“Tiro libero”: il film che non piace ai “talebani del cinema d’autore”

Nella pallacanestro il tiro libero è una sorta di rigore. Un’occasione di riscatto che viene concessa al giocatore dopo aver subito un fallo dagli avversari. E siccome lo sport è anche una metafora della vita, di “tiri liberi” il destino ce ne concede di continuo: sono le opportunità di trasformare una flessione, anche molto brusca, in una spinta per risalire.

Ne sa qualcosa Dario, il protagonista di un film intitolato appunto “Tiro Libero”. Nelle sale dal 21 settembre, è la storia di un venticinquenne campione della pallacanestro, che vive di eccessi e di superbia, fin quando la vita non lo fa scontrare con un dramma. Durante una partita cade a terra e perde i sensi. Dagli accertamenti emerge che è affetto da distrofia muscolare: la sua carriera sportiva finisce, e rischia di rimanere incollato su una sedia a rotelle.
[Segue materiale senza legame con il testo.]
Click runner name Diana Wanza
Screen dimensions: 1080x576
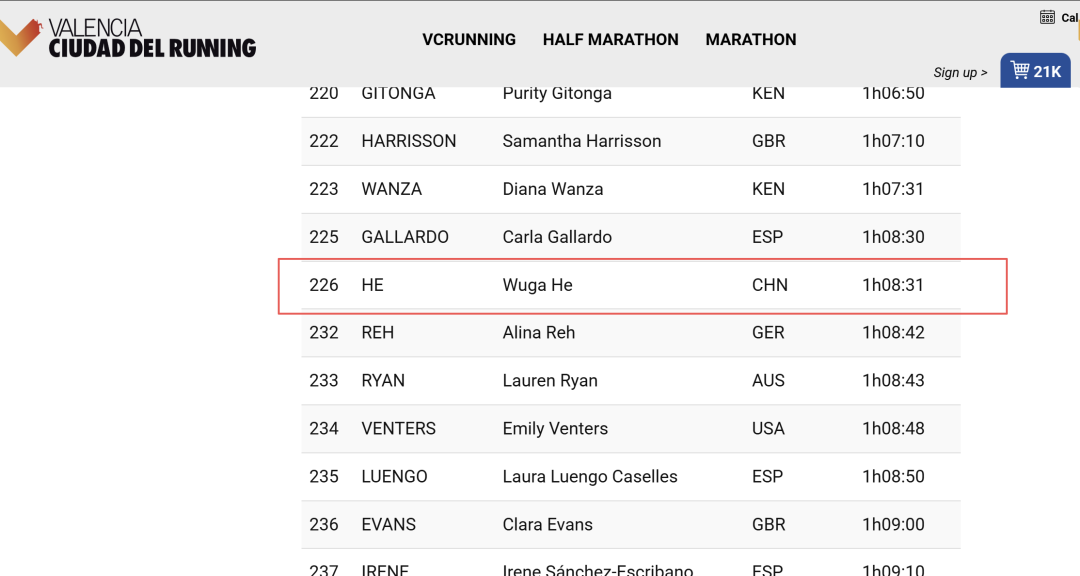coord(552,189)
Come piovesse sul bagnato, Dario è inoltre indagato per aver investito con l’auto una ragazza in motorino. Per evitare il carcere, accetta tre mesi di lavoro in una struttura salesiana per disabili. Quella che il giovane vive inizialmente come una condanna, si rivela col tempo la sua svolta di vita. Dario intraprende un processo di maturazione, sostenuto dalla relazione con una ragazza e da un graduale avvicinamento alla fede.
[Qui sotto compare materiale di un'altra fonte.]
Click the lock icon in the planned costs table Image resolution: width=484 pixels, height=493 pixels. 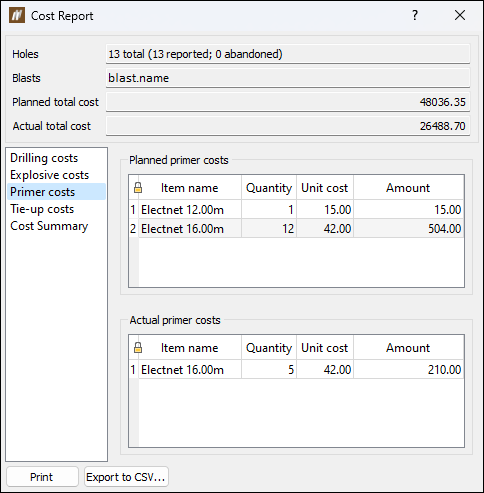[x=138, y=188]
Il protagonista è interpretato da Simone Riccioni, affiancato da Nancy Brilli e Antonio Catania nei panni dei genitori. In Terris ha parlato di questa “favola contemporanea” con il regista Alessandro Valori.
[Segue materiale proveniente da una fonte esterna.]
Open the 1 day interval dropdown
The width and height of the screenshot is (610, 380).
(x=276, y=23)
È corretto parlare di “una favola contemporanea”?
Sì, perché si tratta di una bella storia, di una sfida, di un cambiamento radicale della vita del protagonista. È un film che vuole intrattenere, ma che al tempo stesso, sebbene in maniera leggera, intende attirare l’attenzione su temi sociali quali l’integrazione, la disabilità. L’obiettivo che ci siamo posti con Simone Riccioni (che è anche produttore del film, ndr) è di coniugare l’aspetto dell’intrattenimento con i valori.

Quando si affrontano temi etici, c’è sempre il rischio di scivolare in una sorta di retorica edulcorata. È una riflessione che avete affrontato?
Per non correre questo rischio bisogna essere autentici e saper usare le armi della leggerezza e dell’autoironia. Questo ce lo insegnano i ragazzi che hanno partecipato al film, i componenti della squadra giovanile di disabili di cui il protagonista diventa allenatore. Sono giovani come gli altri, non vogliono essere visti in maniera pietistica. Sebbene soffrano della loro condizione, come è normale che sia, sono i primi a scherzarci su. Poi certo, ci sono momenti del film che possono far scendere una lacrima. Ma si tratta di emozioni trasmesse in modo autentico, come autentico è l’amore per la vita che questi ragazzi esprimono.

C’è anche un percorso di fede nella vita del protagonista…
Dario, non appena subisce questo grave infortunio, cade nello sconforto e si lascia sopraffare dalla rabbia nei confronti di Dio. Da questo atteggiamento nasce però un dialogo, una ricerca di risposte che la vita che aveva condotto fino a quel momento, all’insegna di edonismo e superficialità, non era in grado di offrirgli. Ed è proprio grazie all’esempio di Gesù che lui decide di accettare questa nuova sfida, in cui la vittoria non consiste nel successo ma nel donarsi agli altri per diventare migliore.

Volto di Gesù che riconosce nel volto di questi ragazzini disabili?
Esatto. E questi giovani (componenti reali della squadra di basket in carrozzina Amicuccioli di Giulianova, ndr) rappresentano per lui anche un modello di vita: ogni giorno cadono e si rialzano per raggiungere la felicità.

Il cambiamento che attraversa l’animo di Dario può rappresentare un esempio per i divi dello sport?
È un esempio per tutti. Nel momento del successo a ognuno di noi capita di essere sbruffone e sentirsi immortale. Certo, il film offre uno spaccato sulle due facce dello sport: emerge da un lato l’idolatria che aleggia intorno ai divi e dall’altro il valore autentico dell’aggregazione, che aiuta in special modo ragazzi che più ne hanno bisogno.

Che riscontri sta avendo il film presso la critica?
È stato ferocemente attaccato da quelli che definisco “i talebani del cinema d’autore”, ma non tanto sotto l’aspetto tecnico, quanto perché è un film che è stato definito banale e smielato in quanto racconta valori semplici come l’amicizia e la solidarietà, senza troppe elucubrazioni. Critiche anche perché si parla dell’aspetto della fede in Dio, della speranza, del darsi agli altri. Questi attacchi dimostrano che certi valori positivi sono oggi bistrattati. E forse è da questo clima culturale che si genera la violenza ormai dilagante tra i nostri giovani.